12 Replies to “Pre-Code Movies on TCM in August 2015”

  1. Okay, I’ll bug you—because TCM seems impervious to nagging. Why not a month devoted to a different character actor each day, from the obvious to the not-so: Donald Crisp, Robert Barratt, Rafaela Ottiano, Hilda Vaughn, Harold Huber…. WHY? WHY? WHY?

    1. I’ll second this. Too many stars have gotten 5 or more SUTS days over the years. Would love to see more of the real workhorses of Hollywood – the supporting and character actors – Frank McHugh, Marjorie Main, Edward Everett Horton, Jean Dixon, and few hundred others.

      1. I think the problem is the ‘stars’ part of Summer Under the Stars. TCM is still trying to do people who had their name over the title at one point or the other (though several you mentioned could probably still make that cut). I think they’re trying to balance the popular with the obscure with the contemporary, and it’s hard to do in 31 days. I’m just thrilled that Clarke and Fairbanks Jr. get their days in the sun.

    2. Ha! I think the SUTS idea is to reel people in with the stars they know and love and catch a few that they haven’t watched before. I mean, we are getting Monty Wooley day for some reason. I do agree, a series of character actor days would be fun, but I could see how it’s tricky, since TCM, while it shows a nice number of obscure films, still needs to fit the staple movies in at primetime to draw a wider audience in.

  2. A couple of things – looks like on the days I checked, you have Pacific, not Eastern, time. Also, I know Pre-Code is technically 1930-1934, but by limiting it thus, you miss 1929’s “The Cocoanuts on Groucho day (8/14), not to mention some of Garbo’s best silents.

    1. You’re right, that is Pacific. I changed it on another part of the TCM site a month or so ago, and I hadn’t noticed that that carried over. Thanks for the heads up!

      I actually had to think about whether to include Cocoanuts. I’ve often thought about expanding the site back to *all* early talkies and not just 1930, the problem being is that it’s not like I need more to cover.

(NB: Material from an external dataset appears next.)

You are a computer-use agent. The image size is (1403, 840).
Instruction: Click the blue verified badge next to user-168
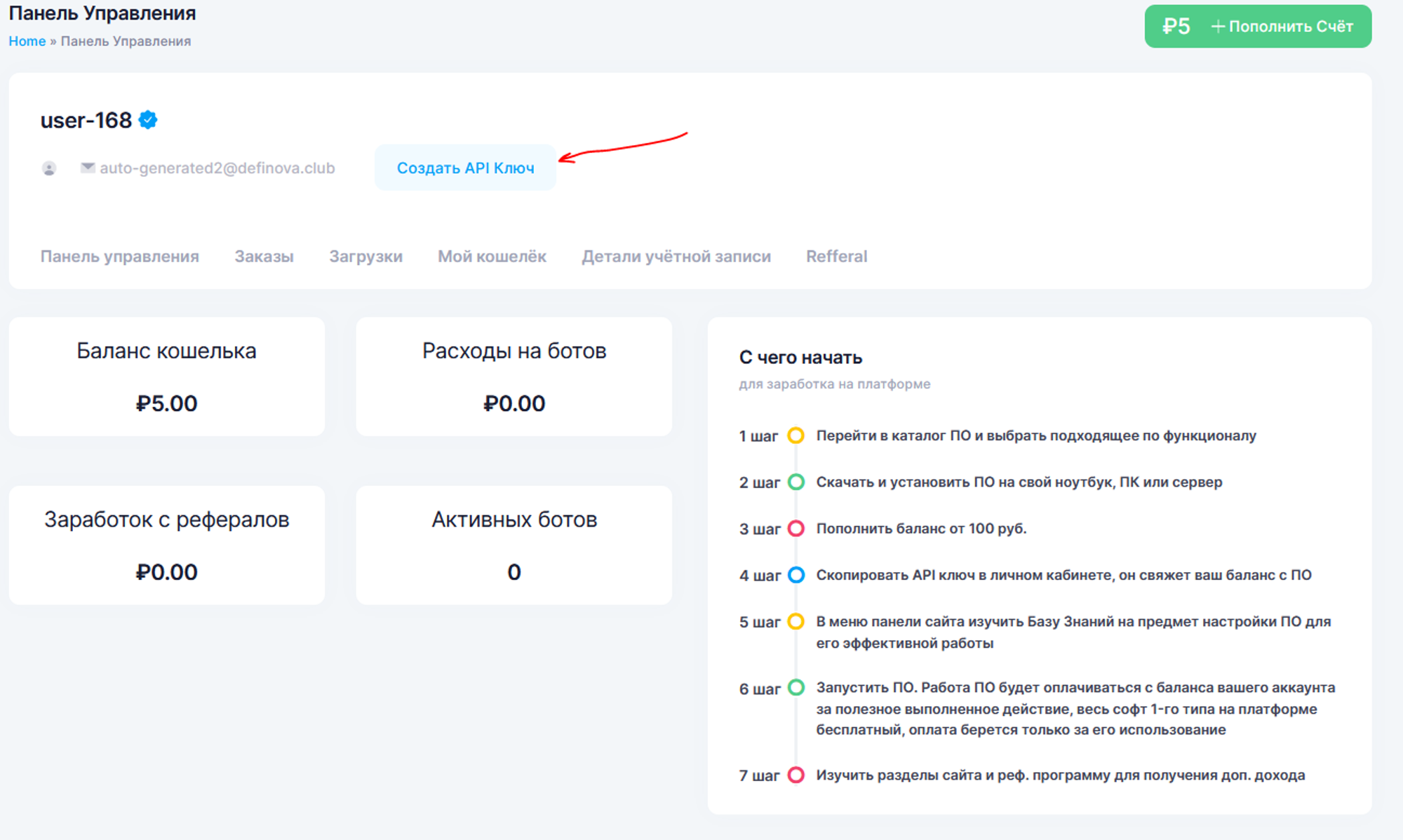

I may still cover it someday, but for now I’m trying to keep my focus narrow. That’s also why I skipped the Garbo silents– I won’t be covering silent films on here, unless I have a specific reason.

      1. That’s pretty much what I figured. You can expand the scope only so much before it gets unwieldy. Covering Silents opens up a whole different field. Best to stay focused with ’30-’34. You still got a ways to go with that. Thanks Danny.

  3. Love Mae Clarke, such an underrated actress who should have been a bigger star than she was. I loathe it when people base the entirety of their opinions of her talent based on her bland performance in Frankenstein; when you’re given a character who does nothing but scream on cue, even a genius couldn’t do much.

    1. Yeah, she has some serious chops and a wonderful sense of tragedy built into her. SHe’s given the short end of the stick in Frankenstein and Public Enemy, and it’s too bad those are her only movies that really withstood the test of time.

  4. A Mae Clarke month sounds great – I’ll look forward to reading about more of her films. She’s definitely underrated.